Your answer should repeat exactly the lines from the one holding "You are a computer-use" through the end of the data, and it should contain no pictures.

[[ Entries supplied open ]]

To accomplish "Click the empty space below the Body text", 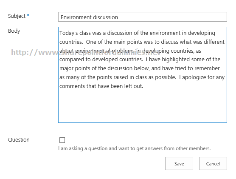I will (x=143, y=105).
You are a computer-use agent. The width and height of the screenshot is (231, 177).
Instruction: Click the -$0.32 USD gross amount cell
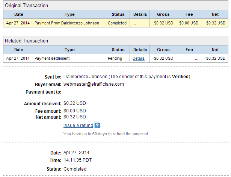163,58
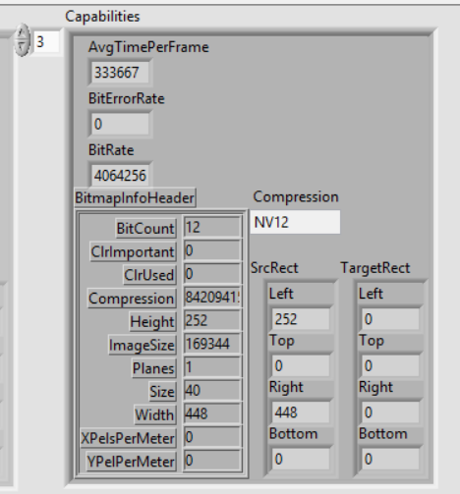Select the SrcRect Top value field
This screenshot has width=460, height=494.
pyautogui.click(x=301, y=365)
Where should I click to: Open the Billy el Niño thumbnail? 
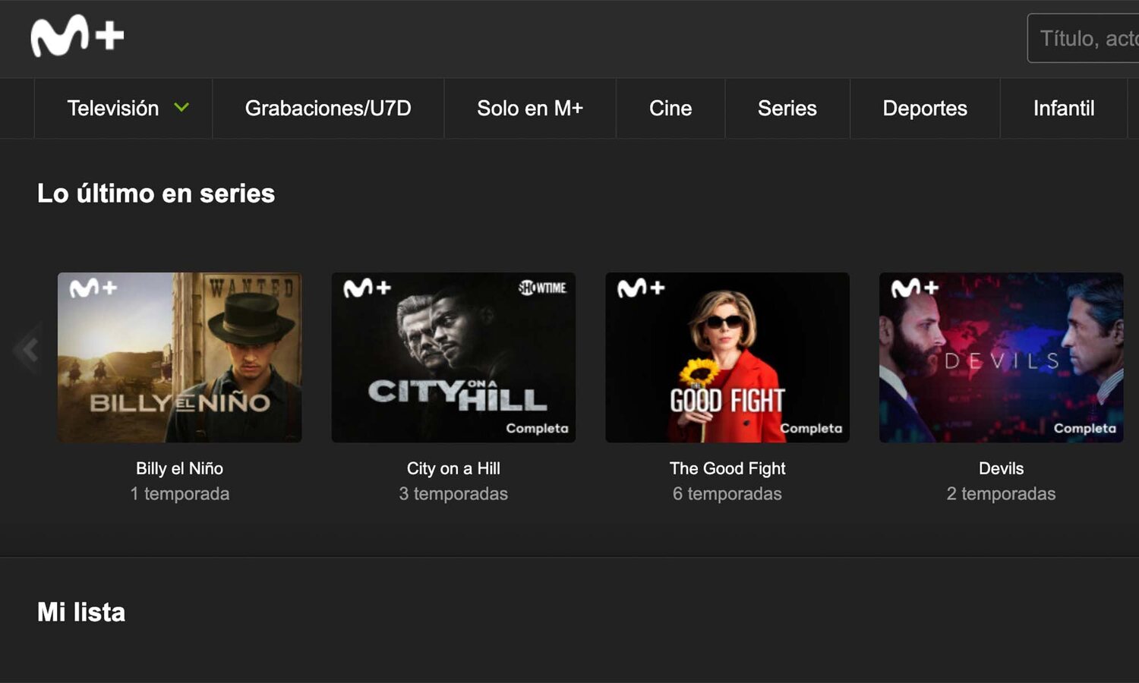tap(179, 357)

[[ Entries supplied closed ]]

■ **Final answer**:
You are a computer-use agent. The width and height of the screenshot is (231, 177).
Instruction: Click the -$0.32 USD gross amount cell
163,58
Select the SrcRect Top value field
This screenshot has width=460, height=494.
pyautogui.click(x=301, y=365)
Where should I click to: Open the Billy el Niño thumbnail? 
tap(179, 357)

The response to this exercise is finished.